Waka/Jawaka

Recording Sessions

Waka/Jawaka (LP, DiscReet, 1972)

Engineered by Kerry McNabb; Recorded at Paramount Studios, Los Angeles, Cal.; (under the thoughtful supervision of Marshall Brevitz) [...]

FZ, interviewed by Arthur Levy, Zoo World, April 23, 1973

[Marshall Brevetz is] in Los Angeles. My last two albums were recorded in his studio, Paramount. He doesn't own it any more, though, it was changed over, sold out over somebody's head.

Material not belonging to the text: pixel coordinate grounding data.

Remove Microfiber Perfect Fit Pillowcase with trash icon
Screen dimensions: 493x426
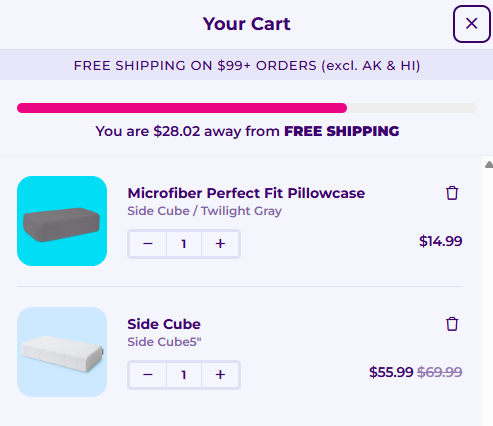pos(452,193)
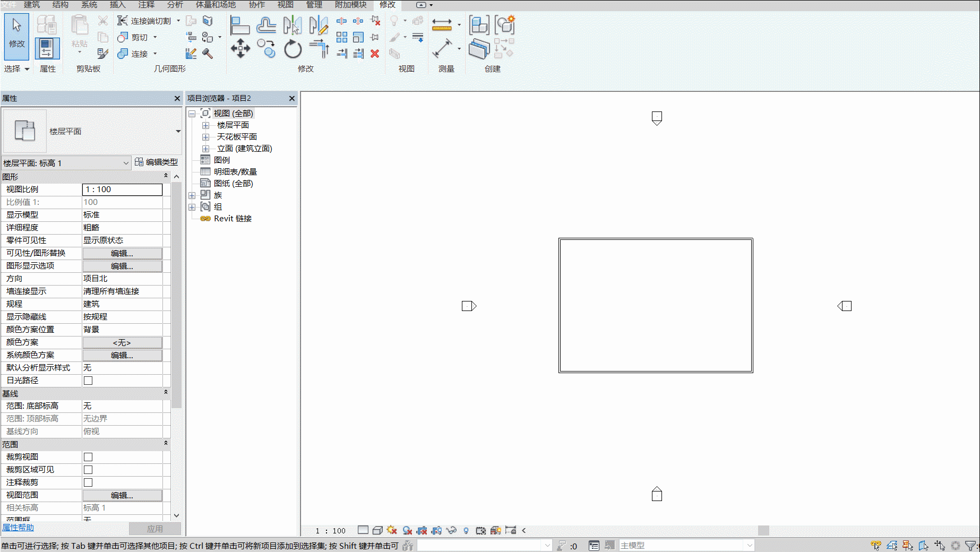Open the Properties palette icon

[x=47, y=48]
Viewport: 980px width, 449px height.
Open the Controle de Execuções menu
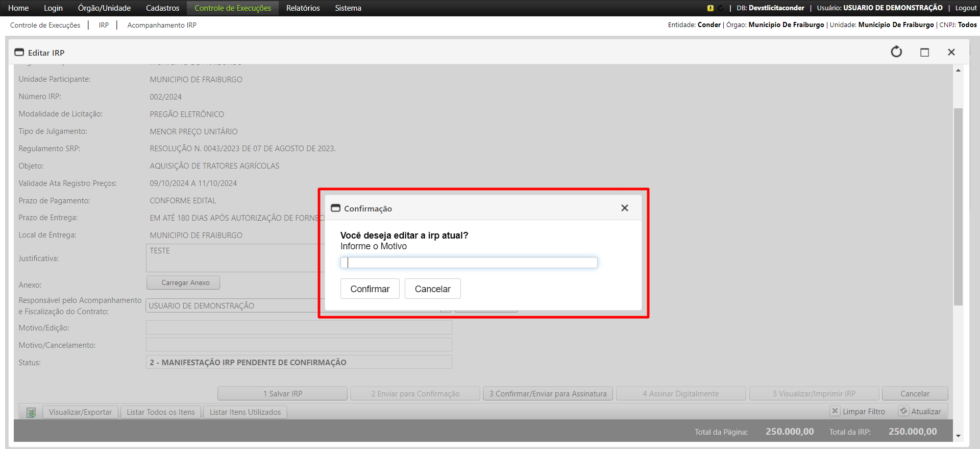click(233, 8)
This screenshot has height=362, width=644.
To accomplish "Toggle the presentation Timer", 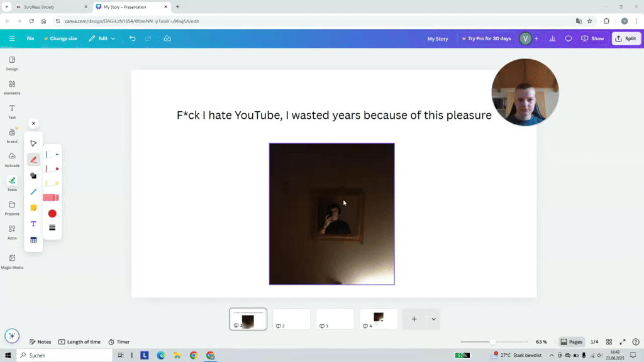I will [119, 341].
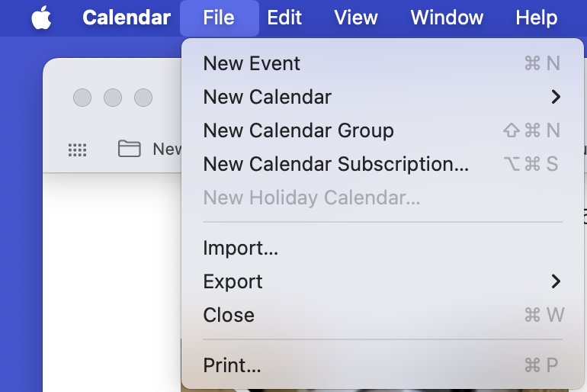Expand the New Calendar submenu arrow
This screenshot has height=392, width=587.
556,97
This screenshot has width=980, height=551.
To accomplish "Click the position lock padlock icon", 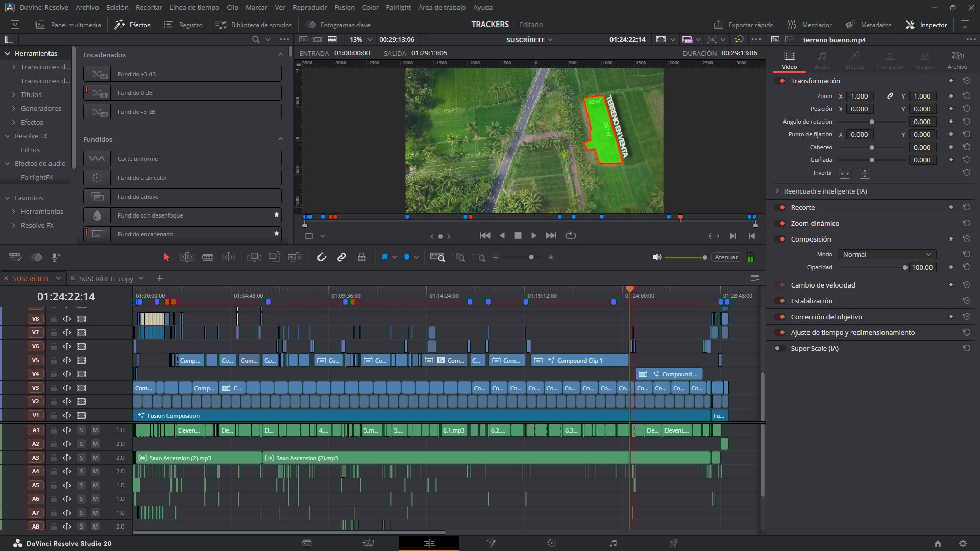I will coord(361,257).
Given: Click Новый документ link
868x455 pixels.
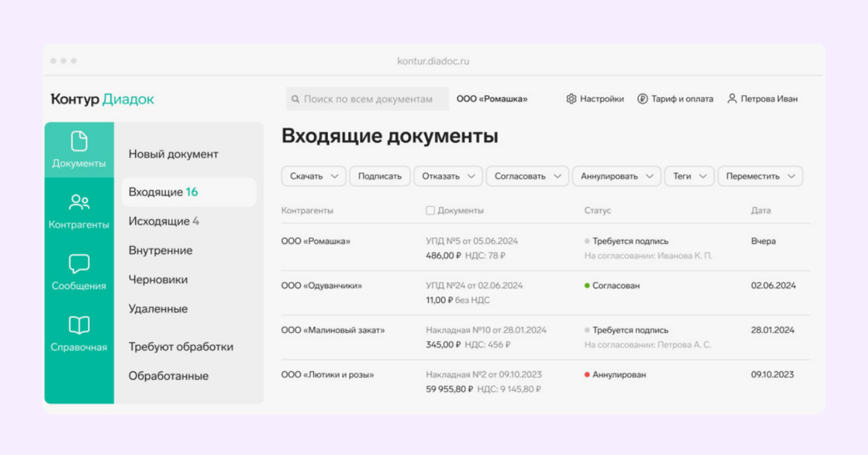Looking at the screenshot, I should pos(173,154).
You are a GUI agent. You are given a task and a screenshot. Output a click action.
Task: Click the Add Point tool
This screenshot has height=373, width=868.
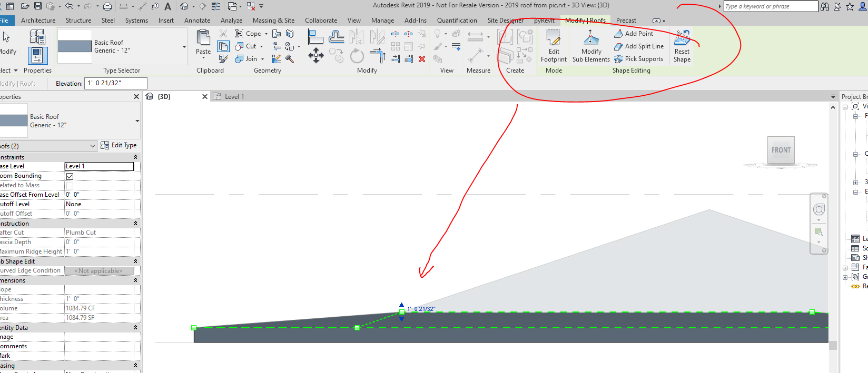click(634, 34)
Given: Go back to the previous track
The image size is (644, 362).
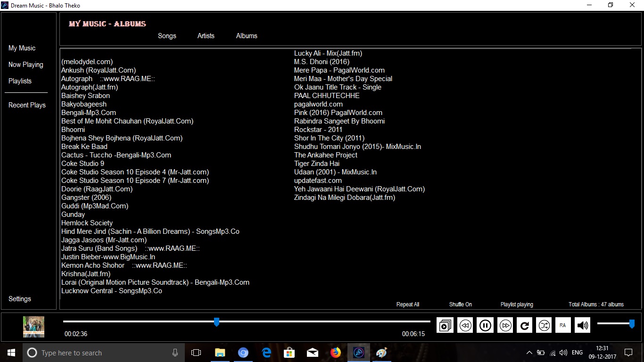Looking at the screenshot, I should (x=465, y=325).
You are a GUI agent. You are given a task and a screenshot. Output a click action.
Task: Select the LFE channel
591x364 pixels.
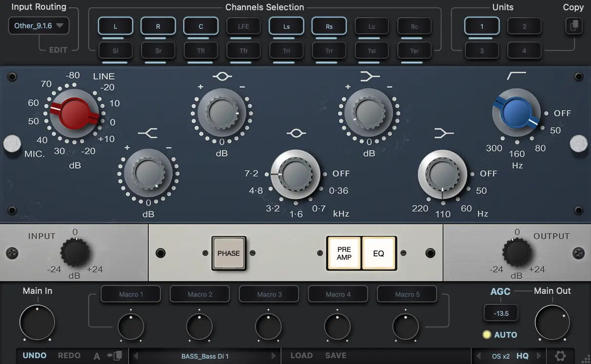pyautogui.click(x=243, y=26)
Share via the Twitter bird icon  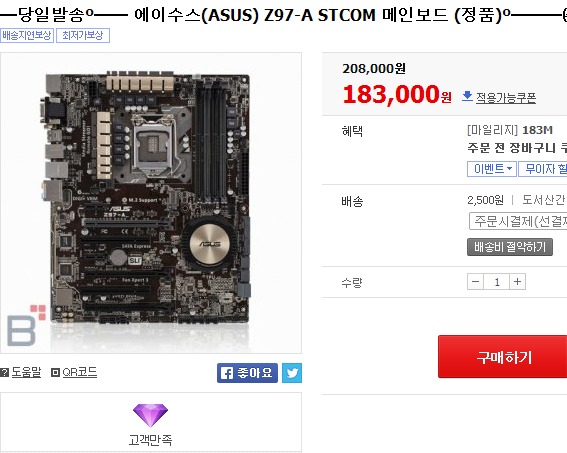pyautogui.click(x=292, y=373)
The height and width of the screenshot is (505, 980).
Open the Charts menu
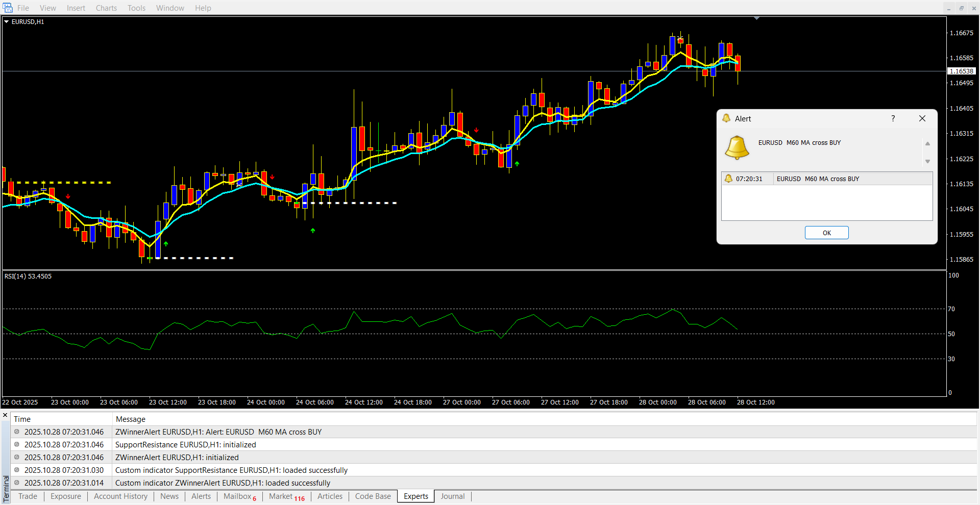(x=106, y=8)
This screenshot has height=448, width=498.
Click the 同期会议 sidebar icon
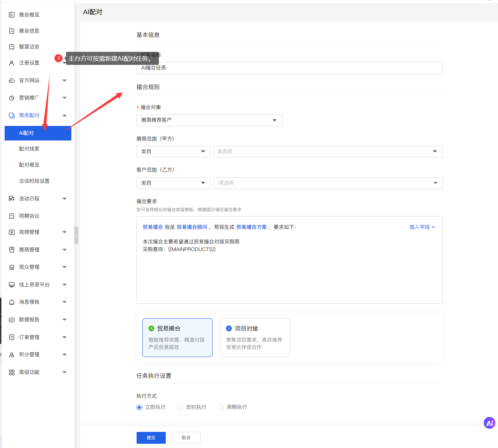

It was a good studio that's really good to work in but it's so busy that they don't have adequate time to maintain the equipment. So you take your chances. You go in there and a vital piece of equipment might not work. So the engineer will call the maintenance man who'll call Marshall who'll sort of show up with something to eat, you know, while you're sitting there waiting for the machine to work. We've been served barbecued dessicated chicken and hot dogs and many things. I had so many equipment failures there that the next time it's gotta be pheasant under chartreuse or I'm not coming back. Pathetic.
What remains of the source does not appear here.